My nephew Eric is a straight-A student and he has a passion for design. I used to believe that you have to follow your passion, but I would like him to go into the medical field. Being in a life-and-death situation, my design passion is utterly useless. The decision-making process has been extremely hard. I never had to face something like this until now and I don’t have the experience or the expertise to make these difficult choices.
No one dies if I picked a serif over a sans-serif typeface. No life is on the line if I picked a darker or lighter shade of blue. No one cares if the logo is too big. I am at the point where I am too tired to fight for design. If my superiors want orange, I’ll give them orange. I am not going to bother explaining to them why, from a design perspective, they should go with red instead. I would let them have it.
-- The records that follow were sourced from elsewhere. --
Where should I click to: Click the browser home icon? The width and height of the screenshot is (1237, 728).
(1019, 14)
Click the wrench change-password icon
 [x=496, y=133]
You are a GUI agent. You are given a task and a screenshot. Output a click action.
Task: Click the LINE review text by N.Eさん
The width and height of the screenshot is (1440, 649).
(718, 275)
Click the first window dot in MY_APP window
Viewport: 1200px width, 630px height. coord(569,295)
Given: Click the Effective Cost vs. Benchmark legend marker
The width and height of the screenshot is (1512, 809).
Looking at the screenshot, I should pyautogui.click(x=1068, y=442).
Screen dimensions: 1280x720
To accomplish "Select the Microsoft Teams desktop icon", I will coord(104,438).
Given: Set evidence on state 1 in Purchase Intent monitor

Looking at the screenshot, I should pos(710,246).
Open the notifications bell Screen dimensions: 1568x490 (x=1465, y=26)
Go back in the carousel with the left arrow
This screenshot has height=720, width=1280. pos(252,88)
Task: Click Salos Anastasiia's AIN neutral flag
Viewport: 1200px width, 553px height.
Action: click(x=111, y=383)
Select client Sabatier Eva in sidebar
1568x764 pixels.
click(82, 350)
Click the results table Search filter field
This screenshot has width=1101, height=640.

In a life-and-death crisis, one wrong decision could make me regret it for the rest of my life even if the outcome won’t change. To get the medical expert’s advise, I have to reach out to a friend I haven’t seen in twenty-something years, a wife of a friend I have never met, a sister-in-law of my niece I met once, a friend’s husband, or my wife’s cousin. I am very grateful for their generosities and kindness, but I also feel extremely bad. I wonder if they have to give medical advice to family members and friends all the time. I wish I could return a favor. If any of them need a website, I will do it for free. That’s my offer.
I told my wife that I hope at least one of our four kids will become a doctor. Fingers crossed!